◆ **Article**:
---

The density and viscosity of CO2 gas can be increased by thickening it with polymers, which reduces gas channeling issues brought on by gravity overlap and viscous fingering phenomena [33,34]. Brien believes that the increase in density and viscosity can be achieved by controlling the concentration of the added polymer [35]. Polymers enhance the density and viscosity of CO2 at different levels by dissolving them in CO2. In general, the higher the molecular weight of a polymer, the greater its viscosity, and the better its thickening effect on CO2. However, the higher the molecular weight of the polymer, the lower its solubility in CO2, which is unfavorable for CO2 thickening. Therefore, using low molecular weight polymers to thicken CO2 is also a feasible option. Siloxane polymers have been proven to be an effective CO2 thickener [36]. Bac tested the thickening ability of polydimethylsiloxane (PDMS) on scCO2 at 2500 psi and 130 °F. It was found that the viscosity of CO2 increased from 0.04 cp to 1.2 cp after thickening. In addition, the use of toluene results in the higher solubility of polymers under the same pressure conditions. Bac conducted CO2 core displacement experiments and found that, after adding polymers, the oil recovery rate increased, the gas breakthrough was delayed, and the oil recovery rate increased by 3.4–9% from its original value [37].

---

◆ **Problem description**:
List every reference number that appears in square brackets in the passage on thickening CO2 with polymers. Rely only on the passage for your answers.

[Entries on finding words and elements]
---

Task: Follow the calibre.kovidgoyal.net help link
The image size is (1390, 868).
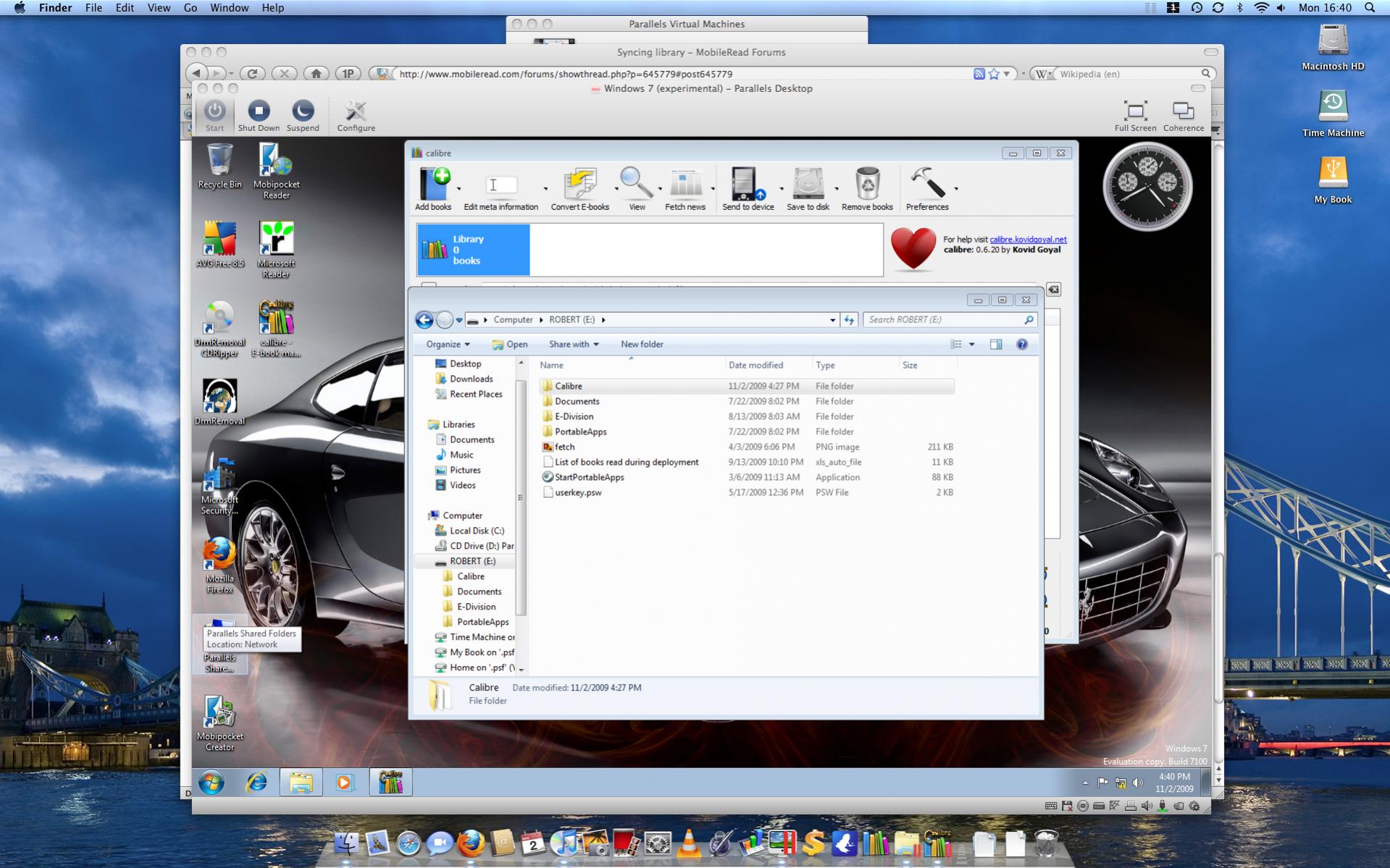Action: tap(1027, 240)
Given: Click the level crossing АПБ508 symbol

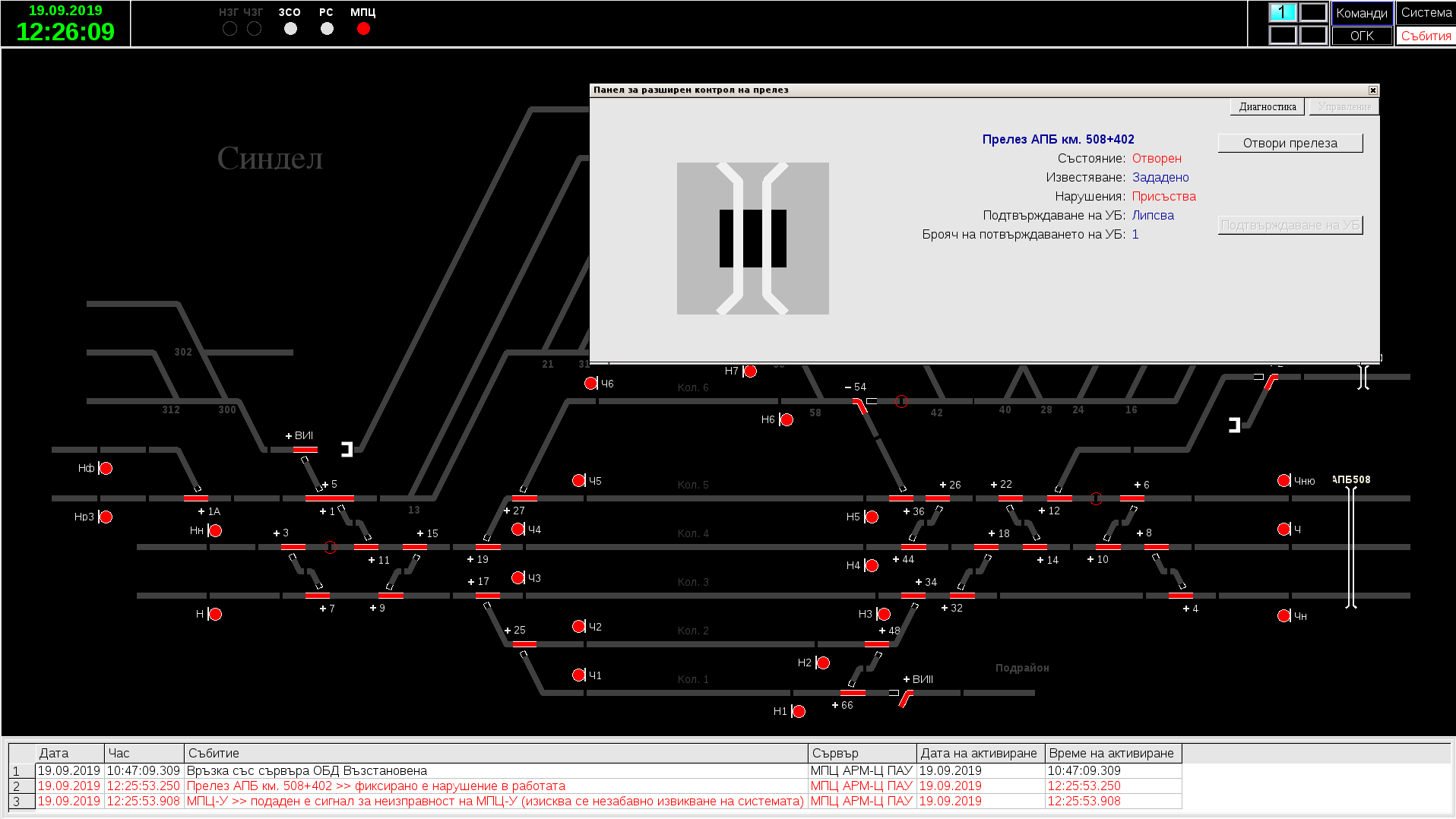Looking at the screenshot, I should pyautogui.click(x=1350, y=547).
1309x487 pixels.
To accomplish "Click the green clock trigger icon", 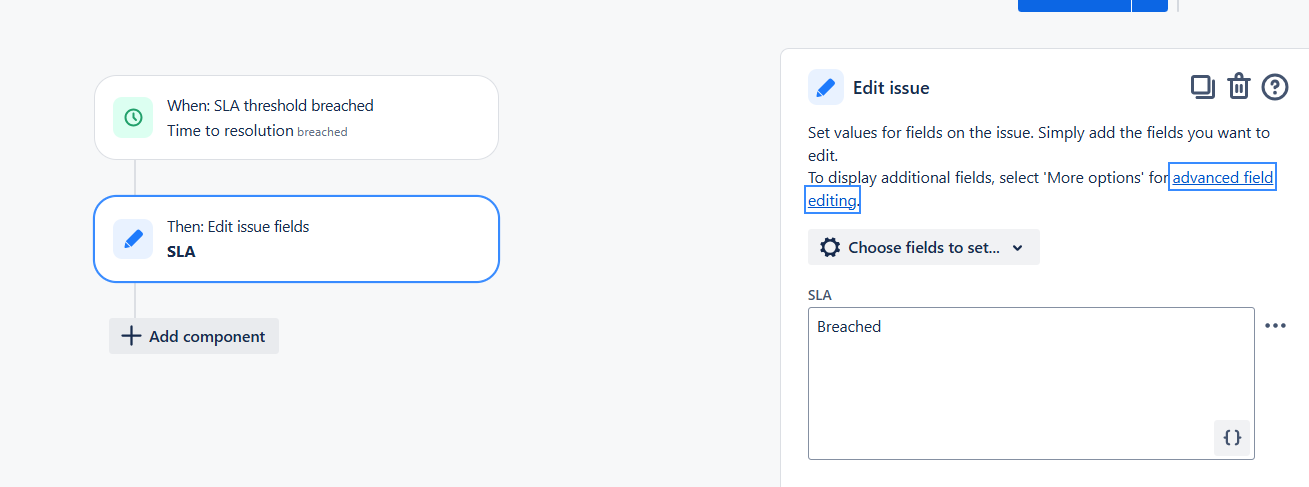I will click(133, 118).
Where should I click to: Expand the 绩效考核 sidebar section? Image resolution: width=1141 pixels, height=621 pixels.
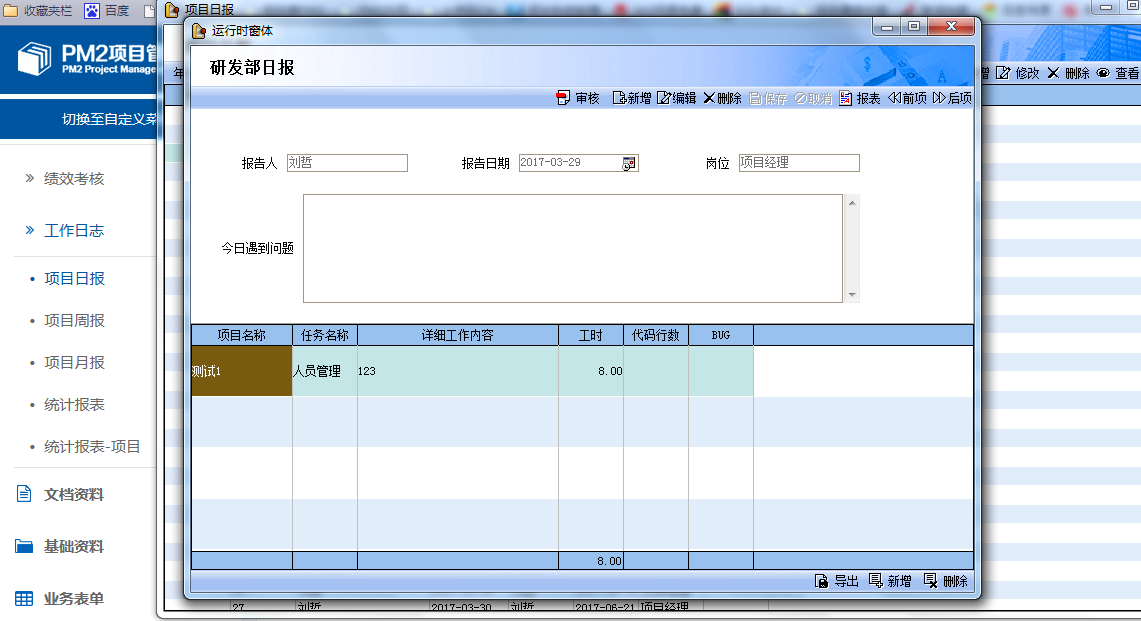point(74,179)
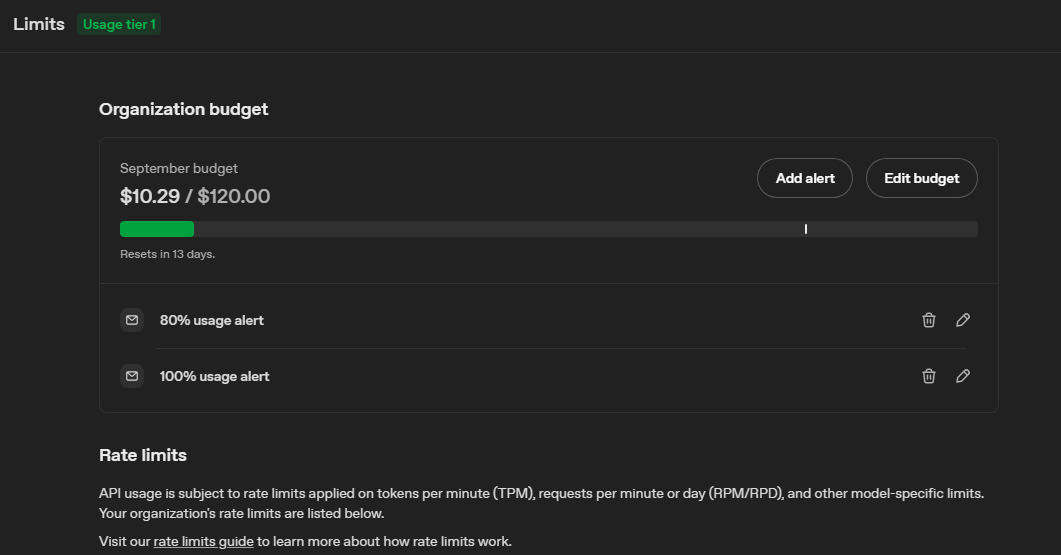Screen dimensions: 1061x555
Task: Edit the 100% usage alert with pencil
Action: click(963, 376)
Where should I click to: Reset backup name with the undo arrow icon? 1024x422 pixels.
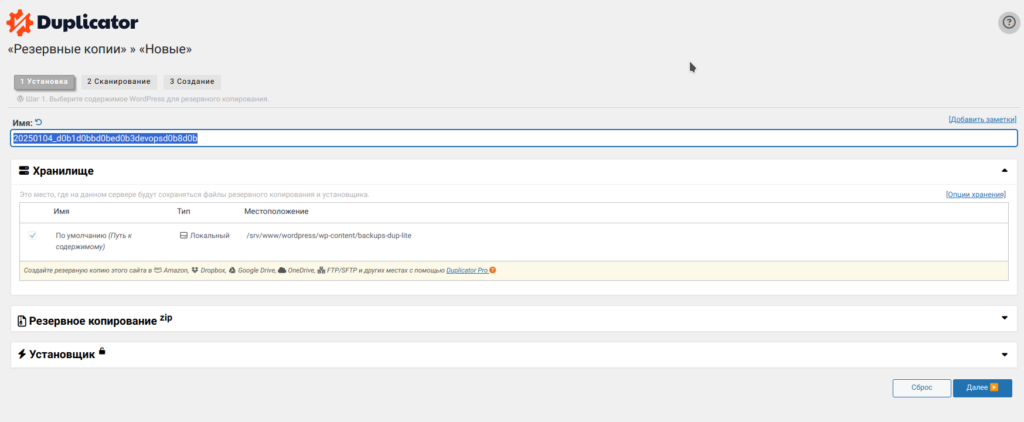(39, 121)
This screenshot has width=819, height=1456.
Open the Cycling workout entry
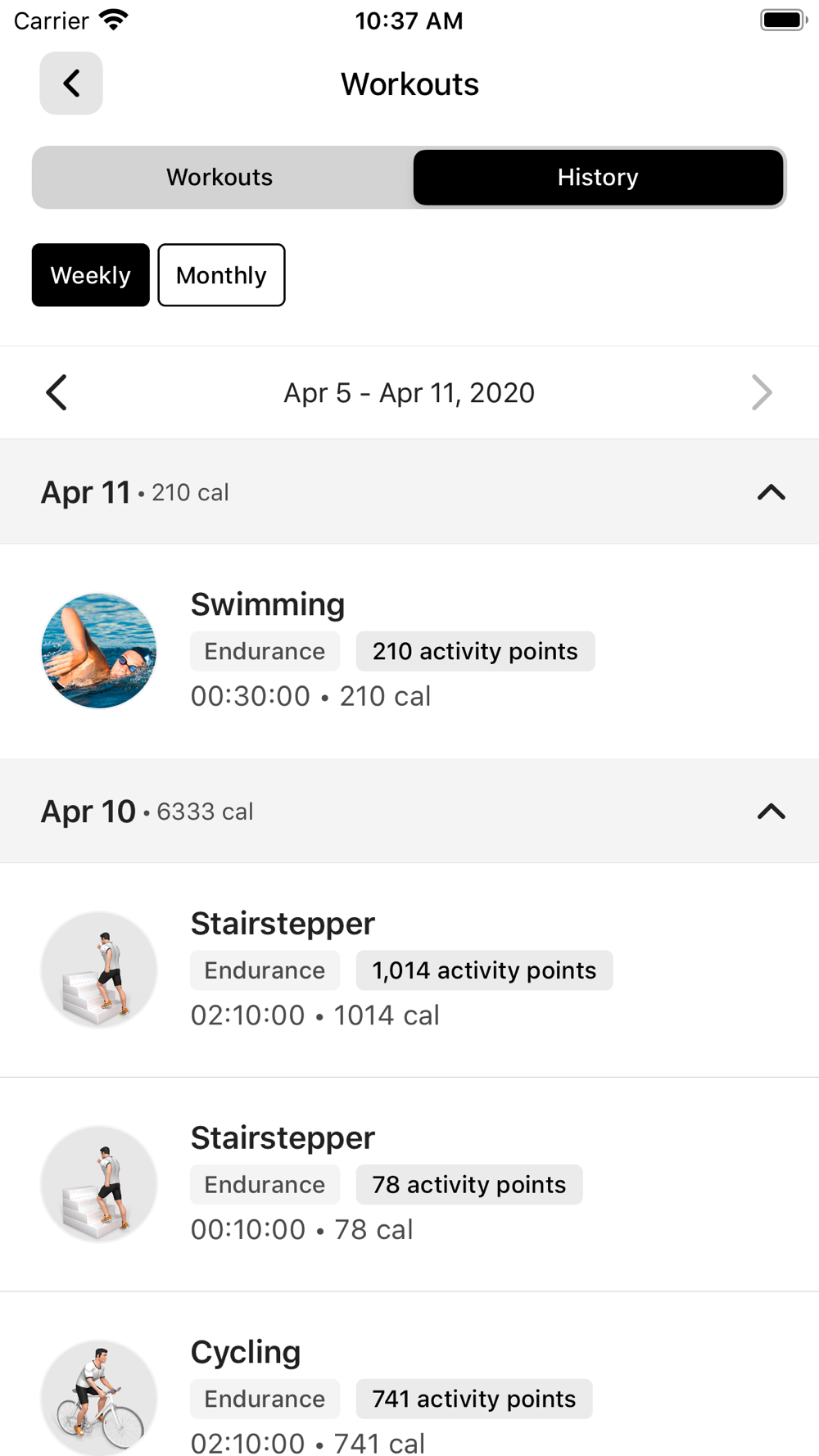pyautogui.click(x=246, y=1353)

---

◆ **Finished answer**:
33, 34, 35, 36, 37